Grilling is probably the simplest way of cooking crab. It also helps ensure that there are no strong flavours competing with the crab for your attention. Unless you use dip it in something afterwards that is.

Grilling doesn’t take a long time, only about 5 minutes on high if you use a gas fish griller, or about 7 minutes at 1000w if you use a toaster oven. If you’re grilling the crab on coals make sure to check them regularly, you don’t want them overdone.

You can also roast the crab miso (brown meat) in the upper shell of the crab. You can lighted the flavour by adding a little sake. It makes an excellent dipping sauce for the white meat.

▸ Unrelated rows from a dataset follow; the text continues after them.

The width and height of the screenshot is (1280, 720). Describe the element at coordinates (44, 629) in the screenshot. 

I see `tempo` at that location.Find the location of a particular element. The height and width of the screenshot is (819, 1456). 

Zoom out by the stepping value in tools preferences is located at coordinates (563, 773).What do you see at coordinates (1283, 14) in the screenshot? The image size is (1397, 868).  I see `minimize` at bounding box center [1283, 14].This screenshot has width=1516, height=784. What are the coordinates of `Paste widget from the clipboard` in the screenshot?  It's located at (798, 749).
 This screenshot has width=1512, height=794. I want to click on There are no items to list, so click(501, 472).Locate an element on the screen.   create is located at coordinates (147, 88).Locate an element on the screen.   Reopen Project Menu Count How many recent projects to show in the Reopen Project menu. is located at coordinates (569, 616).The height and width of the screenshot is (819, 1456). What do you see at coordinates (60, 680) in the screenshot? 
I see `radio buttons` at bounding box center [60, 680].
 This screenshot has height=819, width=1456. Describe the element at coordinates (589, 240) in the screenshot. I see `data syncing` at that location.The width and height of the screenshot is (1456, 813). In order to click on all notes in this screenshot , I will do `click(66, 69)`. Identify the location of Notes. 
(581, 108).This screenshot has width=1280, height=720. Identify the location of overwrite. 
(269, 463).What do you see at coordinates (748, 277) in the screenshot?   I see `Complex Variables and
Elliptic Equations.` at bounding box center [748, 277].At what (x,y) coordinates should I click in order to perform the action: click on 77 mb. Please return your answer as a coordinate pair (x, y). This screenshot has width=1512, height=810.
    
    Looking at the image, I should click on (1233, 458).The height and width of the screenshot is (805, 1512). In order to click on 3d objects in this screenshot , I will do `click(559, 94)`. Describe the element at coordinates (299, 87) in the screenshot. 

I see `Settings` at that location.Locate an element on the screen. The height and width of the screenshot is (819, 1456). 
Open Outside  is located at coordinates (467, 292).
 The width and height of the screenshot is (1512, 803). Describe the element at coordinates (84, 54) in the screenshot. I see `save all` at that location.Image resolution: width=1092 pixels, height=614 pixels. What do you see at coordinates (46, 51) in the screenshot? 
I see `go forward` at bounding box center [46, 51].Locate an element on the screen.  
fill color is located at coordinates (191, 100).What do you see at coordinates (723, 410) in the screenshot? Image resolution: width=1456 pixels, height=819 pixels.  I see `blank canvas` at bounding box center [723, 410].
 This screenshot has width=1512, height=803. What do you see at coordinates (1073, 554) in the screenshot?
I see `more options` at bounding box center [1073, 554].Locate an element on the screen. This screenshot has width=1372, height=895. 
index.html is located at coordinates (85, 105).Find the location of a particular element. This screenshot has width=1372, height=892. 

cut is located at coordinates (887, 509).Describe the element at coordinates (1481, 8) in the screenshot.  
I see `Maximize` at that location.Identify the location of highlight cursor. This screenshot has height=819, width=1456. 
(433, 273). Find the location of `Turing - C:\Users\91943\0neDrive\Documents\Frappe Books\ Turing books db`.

If crab miso is not to your liking, perfectly understandable, then there are other options. In the interests of keeping it simple, melted butter is always a good option. But if your after a more “Japanese” flavour profile try the following dipping sauce.


  • 4Tbsp Vinegar 酢
  • 2Tbsp Shiro Dashi 白だし
  • 1tsp Soy Sauce 醤油
  • 1tsp Mirin みりん
  • 1tsp Sugar 砂糖

Crab Shelling

The following recipes all involve the crab being removed from their shell first.

  1. Trim the leg so your only dealing with the thick part of the leg, and one joint.
  2. Cut the shell up the length of the thick part of the leg, stop at the joint.
  3. Peel the shell off.
  4. Peel the red membrane off (this may have come off with the shell).
  5. It should be nice white flesh, and is said to look like a flower blossoming.

Removing the shell is the hardest part of these recipes, so please enjoy one of he following recipes at your leisure.


This is the only recipe here which doesn’t involve actually cooking crab, and you’ve already done all the hard work by taking the shell off. For eating just dip the Taiza crab in a bit of soy sauce (only a little) and wasabi and enjoy. If you are in any doubt about eating raw crab check with the shop that sold it to you, and make sure you haven’t left it out for too long.

Crab Shabu

You can make Crab shabu with many of the same ingredients as the crab nabe above. The main difference is the added prep of the crab legs, but don’t be put off by the extra work. It’ll make for an easier eating experience for your guests as they won’t have the shells to contend with.

When cooking meat in shabushabu style you would just wave it around in the simmering broth for a few seconds until it’s cooked. You should do the same with the crab. Without its shell, and having blossomed like a flower, it will cook a lot faster so don’t put too much crab in at one time, only what you will be eating right away.

Kyotango’s special snow crab are only in season for a short time. While you can find Kyoutango’s Taiza crab in restaurants in Kyoto, and even Tokyo I’m told, they will always be freshest in Kyotango.